## Challenge A:
According to the keyboard accessibility passage, what is the key principle to remember?
## Challenge B:
Continue the keyboard accessibility passage from its final sentence onward.

## Reading passage:
________________________

Explore keyboard functionality for accessible experiences.
- One of the most important requirements for accessibility is keyboard usage. Why, because this actually affects people with many different types of disabilities. When you make things accessible to use with a keyboard, you make it work for anyone who can't use a mouse. Some people like Maxine have mobility challenges or issues with dexterity. And some people like Mary can't see the screen and need to use a keyboard. You also make it accessible to people that use other assistive technologies like voice recognition software, switches, or other devices.
Remember we don't have those technologies or disabilities represented in our personas, and that's okay. As you learn more, you'll create new personas that represent these functional needs in different ways. Here's the key principle to remember. You must be able to complete all tasks using a keyboard. Must, this is not optional, and it's the very first thing I test when I'm looking at a client's site to see how accessible it is, and it should be the very first thing you look at too. The simplest way to understand it is to look at some examples.
We've got an example here where I'll start to tab through the page using the keyboard and you can see that I can access the things in the navigation. You can see that they're changing as I tab through them. But when I make it to the next part or the main part of the page, you can see that the keyboard skipped over every block of content that's here. I can click on each one of these to select them with the mouse, but it requires the mouse.

________________________

## Dataset rows:
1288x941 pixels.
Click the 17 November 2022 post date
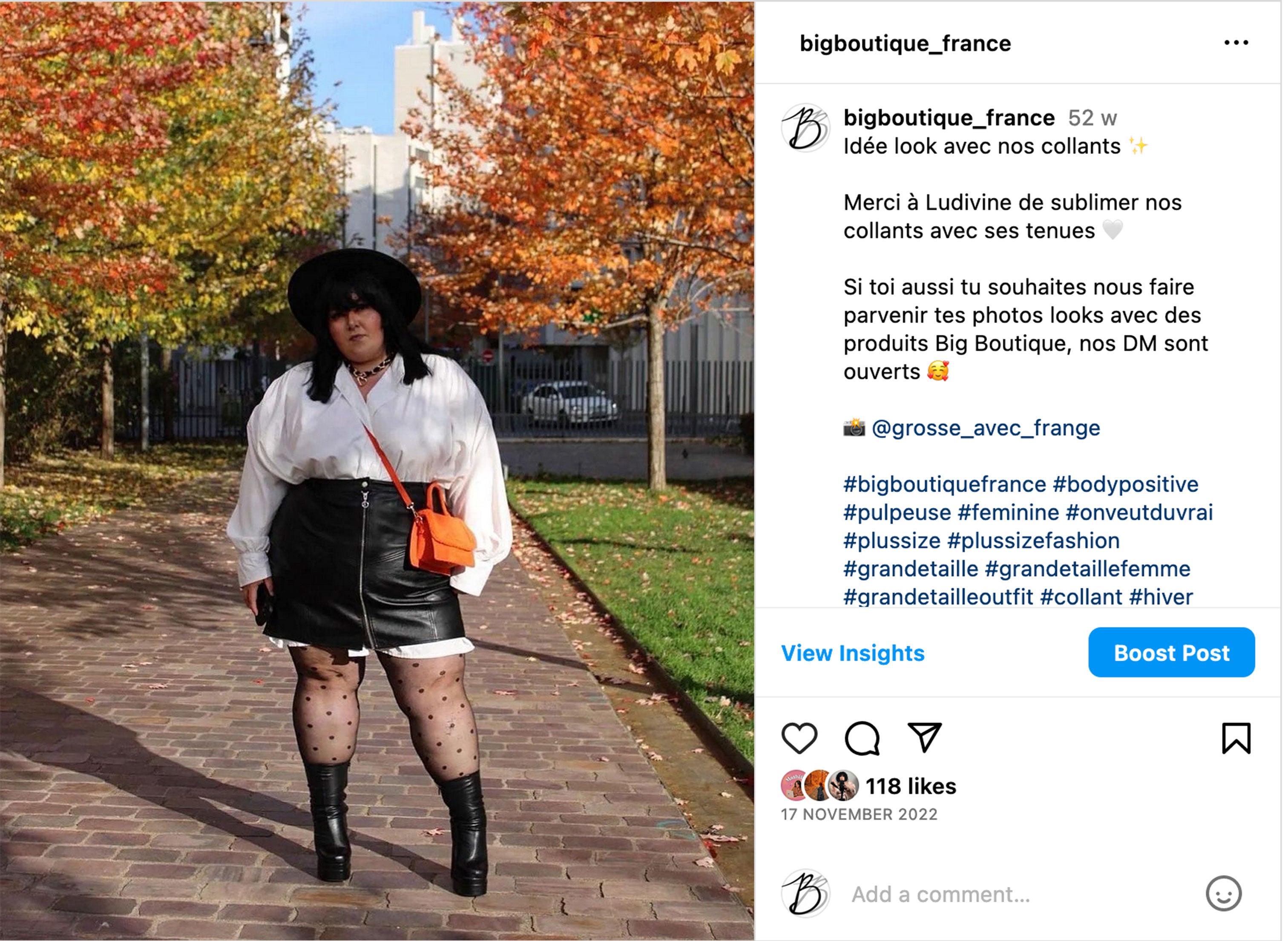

________________________

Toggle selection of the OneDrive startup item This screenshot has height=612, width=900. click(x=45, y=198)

________________________

## Response A:
All tasks must be able to be completed using a keyboard.

## Response B:
There's no keyboard mechanism for me to be able to do this. So as I tab through, you can see the tab focus goes straight from the navigation down to the Request a quote button at the bottom. In this version of the page, we've actually enabled all the keyboard navigation that we need. So as I tab through, I tab through the navigation and I get to the main content and I can use my arrow keys to move between these blocks of content, and I can tab off of that block and onto the Request a quote button.
Let's look at a more complex example. The main functionality on this page is a map, and there's a lot of different controls on it that I can click. I can pan up, pan down, pan left, pan right multiple times. I can recenter the map. I can zoom in, zoom out, and I even have little flags available that tell me some data about each pin on the map when I click on it.
So in order to make sure that we're providing equal functionality for all different users, we need to make sure that all of that functionality is available for somebody using a keyboard. We can do that quite easily by making sure that each one of the controls that we clicked on with the mouse is a simple button. So as I tab through the interface, we'll take the focus down into the map. You can see, as I use the keyboard, each control inside the map takes the focus.
Right now you can see that it's on pan up, and if I hit the Enter key, it pans up. If I hit Tab, I move to pan left, the Enter key will pan left. Hit Tab to center to pan right, to pan down. All of those work with the keyboard. If I continue on, I should get to the zoom in control which I can activate using the keyboard.
I can also zoom out using the keyboard. All of that functionality was equivalent to what is provided for a mouse user. But we've actually gone to the point of making this even a little bit better for a keyboard user. A mouse user has the ability to drag the map and move it fairly easily within the interface. It's not quite that simple to do drag and drop for a keyboard user, but what we have done is enabled some really simple navigation techniques.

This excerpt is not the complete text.